[Entries from a dataset]

************

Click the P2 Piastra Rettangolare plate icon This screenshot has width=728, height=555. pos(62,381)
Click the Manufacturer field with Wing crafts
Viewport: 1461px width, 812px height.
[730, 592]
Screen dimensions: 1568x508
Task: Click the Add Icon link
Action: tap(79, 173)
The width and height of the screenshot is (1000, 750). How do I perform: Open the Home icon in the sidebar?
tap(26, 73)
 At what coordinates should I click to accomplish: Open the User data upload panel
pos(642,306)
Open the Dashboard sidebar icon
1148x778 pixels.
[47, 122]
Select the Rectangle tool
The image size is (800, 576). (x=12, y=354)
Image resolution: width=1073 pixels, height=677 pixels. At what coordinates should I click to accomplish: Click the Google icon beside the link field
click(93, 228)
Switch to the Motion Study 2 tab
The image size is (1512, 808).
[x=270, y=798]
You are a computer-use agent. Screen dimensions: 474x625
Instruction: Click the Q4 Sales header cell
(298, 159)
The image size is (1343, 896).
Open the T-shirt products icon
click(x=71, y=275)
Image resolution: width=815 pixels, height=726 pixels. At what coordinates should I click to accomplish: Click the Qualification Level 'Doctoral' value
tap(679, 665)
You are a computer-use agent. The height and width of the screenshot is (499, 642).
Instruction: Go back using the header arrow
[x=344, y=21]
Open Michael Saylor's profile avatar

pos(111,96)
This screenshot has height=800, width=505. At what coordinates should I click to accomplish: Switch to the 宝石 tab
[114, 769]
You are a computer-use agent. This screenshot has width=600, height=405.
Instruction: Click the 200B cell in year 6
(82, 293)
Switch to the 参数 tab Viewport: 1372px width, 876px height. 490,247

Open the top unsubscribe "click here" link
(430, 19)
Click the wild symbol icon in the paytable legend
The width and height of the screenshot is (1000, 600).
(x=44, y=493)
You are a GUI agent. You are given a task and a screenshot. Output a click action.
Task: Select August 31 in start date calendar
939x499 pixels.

************

GIVEN INSTRUCTION
Starting at the line containing "You are a GUI" and ending at the last line of the records, write those lines out again with "August" swapped for "September" and everything else left unchanged.

FINISHED TASK
You are a GUI agent. You are given a task and a screenshot. Output a click action.
Task: Select September 31 in start date calendar
939x499 pixels.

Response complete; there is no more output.